States Schwartz, somewhat overstating the situation as does Keith Akers in his recently published volume Embracing Limits (see Why the “green” prescriptions of 1970 have expired today), “Everything possible must be done to avert the potential catastrophes indicated above, since they threaten humanity and all life on the planet.”
Does not dwell on Jeremiad
One may agree that “everything possible must be done to avert the potential catastrophes” without agreeing that humanity, with all of our livestock constituting a tiny fraction of a percentage of the earth’s biomass, is really capable of annihilating all life on a planet that has harbored life for 3.7 billion years.
At worst, for example all-out nuclear war, we might be able to annihilate the 5% or so of life constituted by ourselves and other megafauna.
Schwartz, however, does not dwell on the portion of Judaism & Global Survival that is essentially an oft-recited Jeremiad. Instead, Schwartz turns toward what he believes Jews in particular should be doing about issues in the here-and-now.
“Protest against injustice & agitate for change”
“Judaism urges active involvement in issues facing society,” Schwartz argues. “A Jew must not be concerned only about his or her own personal affairs when the community is in trouble. Jews are required to protest against injustice and to try to agitate for change, even when successful implementation appears very difficult.”
Indeed, Schwartz argues, “There are times when a person must continue to protest,” knowing that the message of protest will not be heard, “in order to avoid being corrupted.”
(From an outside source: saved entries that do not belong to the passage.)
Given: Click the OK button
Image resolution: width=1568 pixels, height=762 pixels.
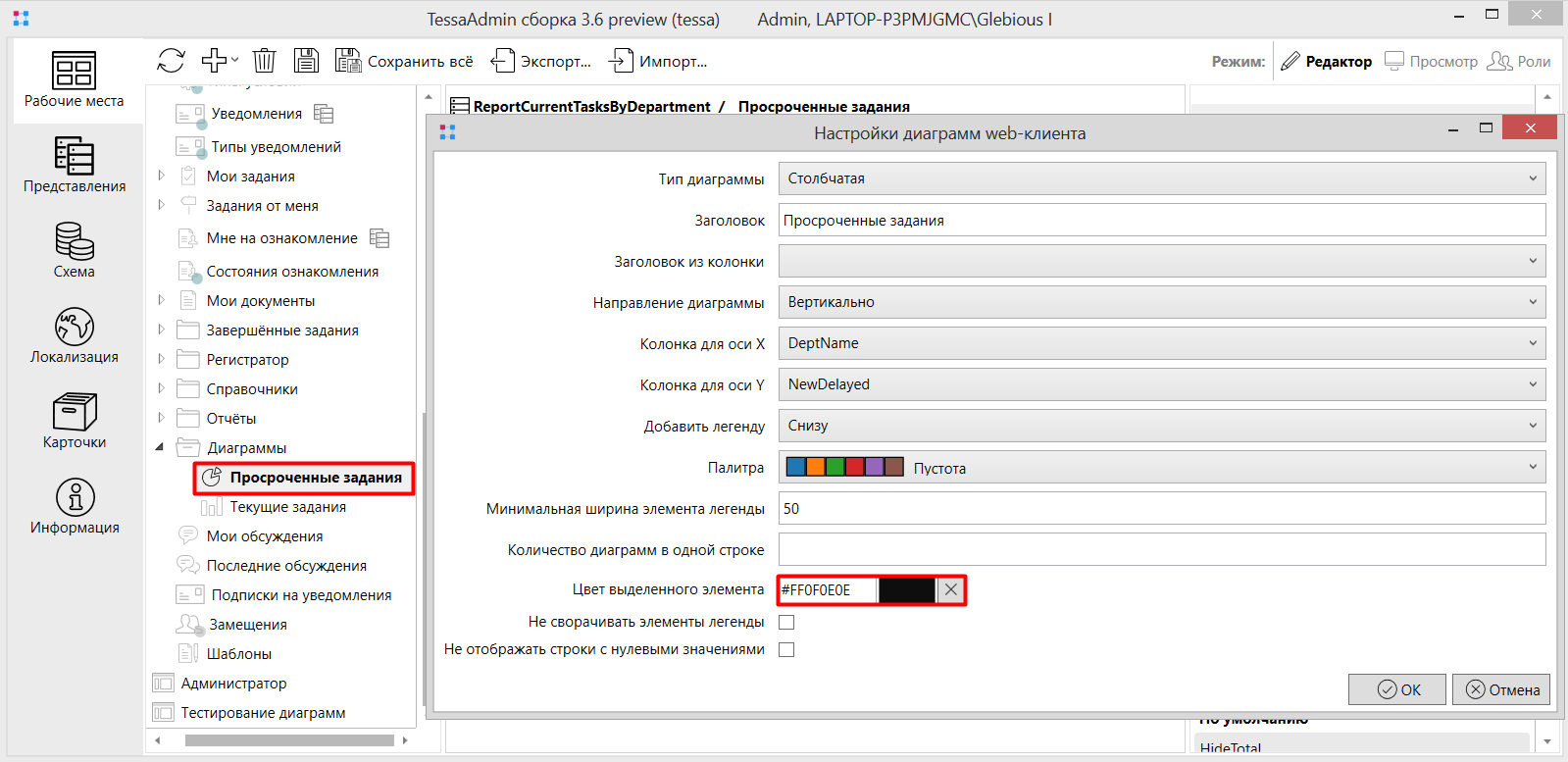Looking at the screenshot, I should point(1397,689).
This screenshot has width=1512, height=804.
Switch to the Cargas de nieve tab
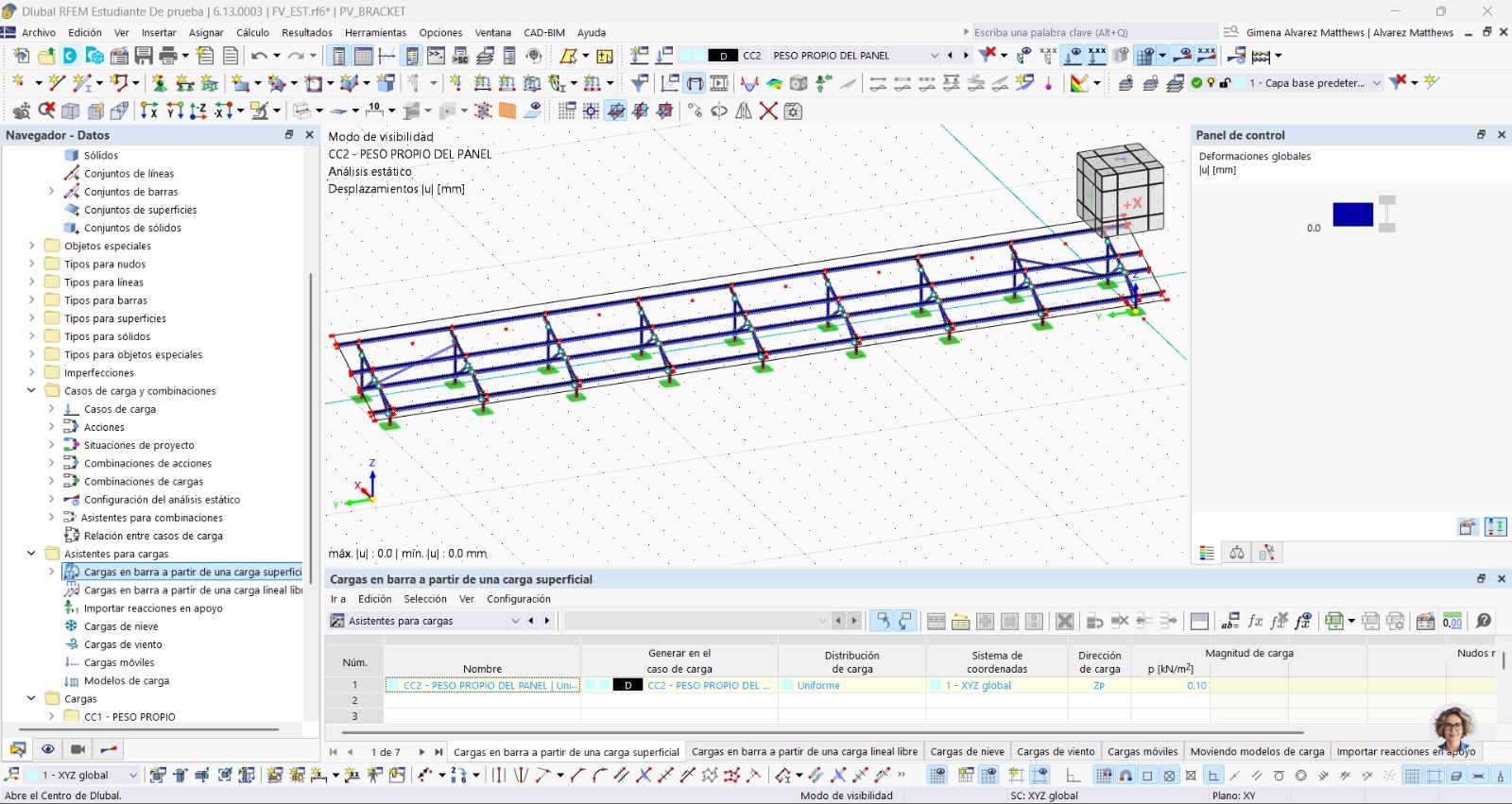(967, 752)
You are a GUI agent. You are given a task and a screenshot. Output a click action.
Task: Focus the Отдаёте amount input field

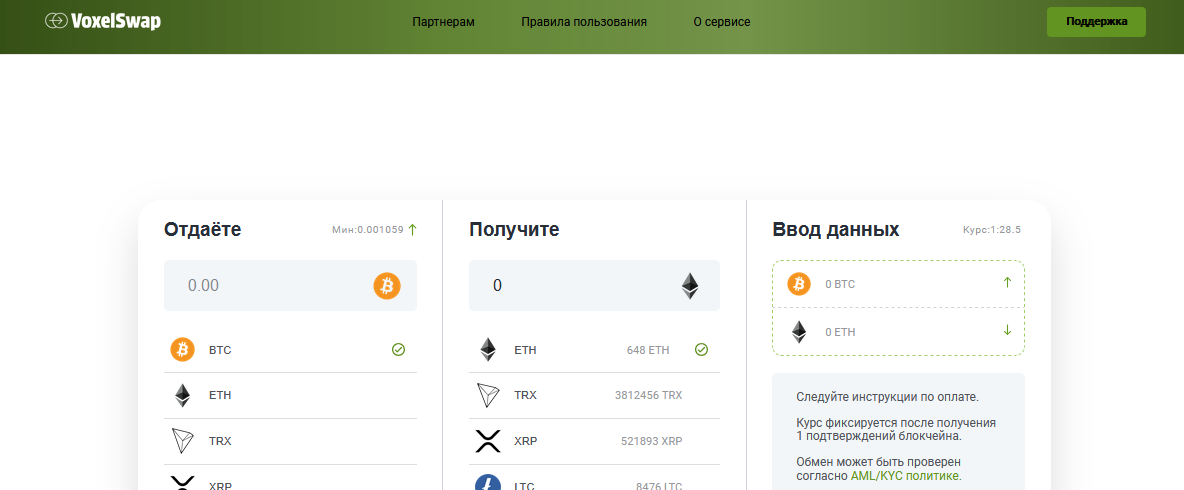coord(265,286)
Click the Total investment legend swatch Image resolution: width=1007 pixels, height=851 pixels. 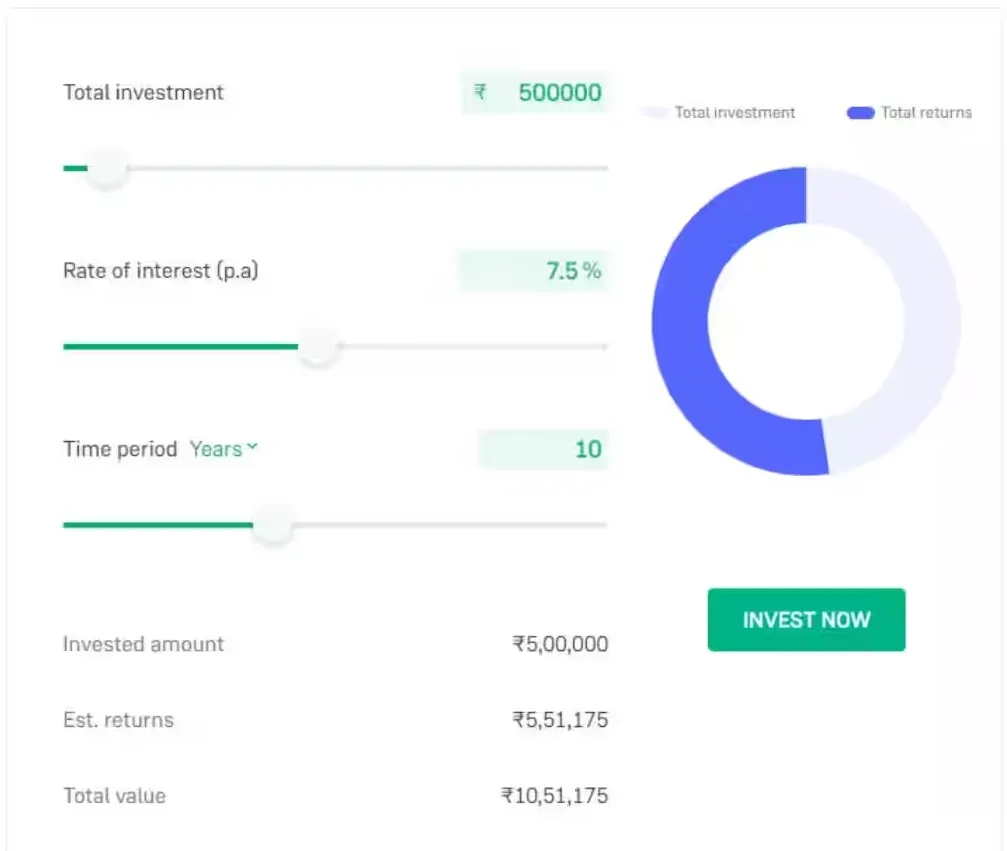654,113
Schwartz illustrates this point with a parable, one of many from traditional Jewish teachings that are quoted throughout Judaism & Global Survival:
“A man stood at the entrance of Sodom crying out against the injustice and evil in that city. Someone passed by and said to him, “For years you have been urging the people to repent, and yet no one has changed. Why do you continue?” He responded: “When I first came, I protested because I hoped to change the people of Sodom. Now I continue to cry out, because if I don’t, they will have changed me.”
“Smashed the idols”
Continues Schwartz, “Judaism has often protested against greed, injustice, and the misuse of power. Abraham, the first Jew, smashed the idols of his father, although his action challenged the common belief of the time. He established the precedent that a Jew should not conform to society’s values when they are evil.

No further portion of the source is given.